Immutable raises $60M for its carbon-conscious NFT platform

Immutable, a layer-two nonfungible token (NFT) protocol built on the Ethereum blockchain, has announced a $60 million Series B funding raise from a multitude of corporate venture firms, including Sam Bankman-Fried’s Alameda Research and Gary Vaynerchuk’s VaynerFund.

The funding round was co-led by gaming investment platform Bitkraft Ventures and venture firm King River Capital. The new capital will be allocated to supporting Immutable’s growing ambitions, including expanding its global engineering and sales departments, fostering industry partnerships and scaling the network’s native NFT gaming projects.

Through its scaling solution, Immutable X, the protocol provides a foundational infrastructure for the global business market to distribute and exchange NFT digital assets on the Ethereum ecosystem.

In 2019, the platform was responsible for supporting the launch of the blockchain-based trading card game Gods Unchained. The native ERC-20 token GODS acts as the medium of value with the game’s ecosystem.

Immutable X is an NFT-dedicated blockchain protocol that claims to allow 9,000 transactions per second for ERC-20 and ERC-721 tokens, near-instant transactions, zero gas fees and greater scaling capabilities through the utilization of StarkWare’s zk-Rollup, all while sustaining carbon neutrality.

Related: Ethereum layer-twos reportedly processing more transactions than Bitcoin

Immutable co-founder Robbie Ferguson believes that the NFT trading experience has the potential to improve from the state of its current offering:

“It’s expensive, illiquid, and the only existing scaling solutions compromise on the most important thing — the security and user-base of Ethereum. We want businesses to create their game, marketplace, or NFT application within hours via APIs, with a mainstream user experience. No blockchain programming required.”

Utilizing zero-knowledge proofs — a method of anonymizing transactions — the protocol offsets its carbon footprint by bulking mint and trading activity into a compressed validity proof that is then reuploaded to the original blockchain. This procedure requires less gas — and in turn, less energy consumption.
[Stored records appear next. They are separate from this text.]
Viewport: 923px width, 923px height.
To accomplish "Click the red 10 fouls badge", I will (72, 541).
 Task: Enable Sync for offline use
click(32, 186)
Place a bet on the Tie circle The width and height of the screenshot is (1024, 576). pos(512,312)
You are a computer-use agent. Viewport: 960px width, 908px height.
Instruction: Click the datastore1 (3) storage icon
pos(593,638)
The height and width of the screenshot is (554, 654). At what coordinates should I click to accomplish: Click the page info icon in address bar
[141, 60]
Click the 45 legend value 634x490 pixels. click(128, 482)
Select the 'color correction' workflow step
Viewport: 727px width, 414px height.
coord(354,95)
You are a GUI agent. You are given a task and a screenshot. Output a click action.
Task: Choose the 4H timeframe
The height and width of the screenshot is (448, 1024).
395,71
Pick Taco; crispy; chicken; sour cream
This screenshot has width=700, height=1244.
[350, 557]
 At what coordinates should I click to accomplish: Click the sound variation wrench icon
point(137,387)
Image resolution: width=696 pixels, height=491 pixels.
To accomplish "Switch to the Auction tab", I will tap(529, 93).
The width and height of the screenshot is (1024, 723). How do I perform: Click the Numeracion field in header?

With a Twitter thread, the protocol also added context to the data: “To put this [the carbon figure of 844kg CO2] in perspective, a one-way flight from LAX to NYC is 807 kWh = 662 kg CO2.”

By purchasing carbon credits — an industry certification permitting carbon emission up to a certain limit — the protocol is working on their environmental initiative by pledging to neutralize the carbon output of any NFT asset, marketplace or game built upon it platform.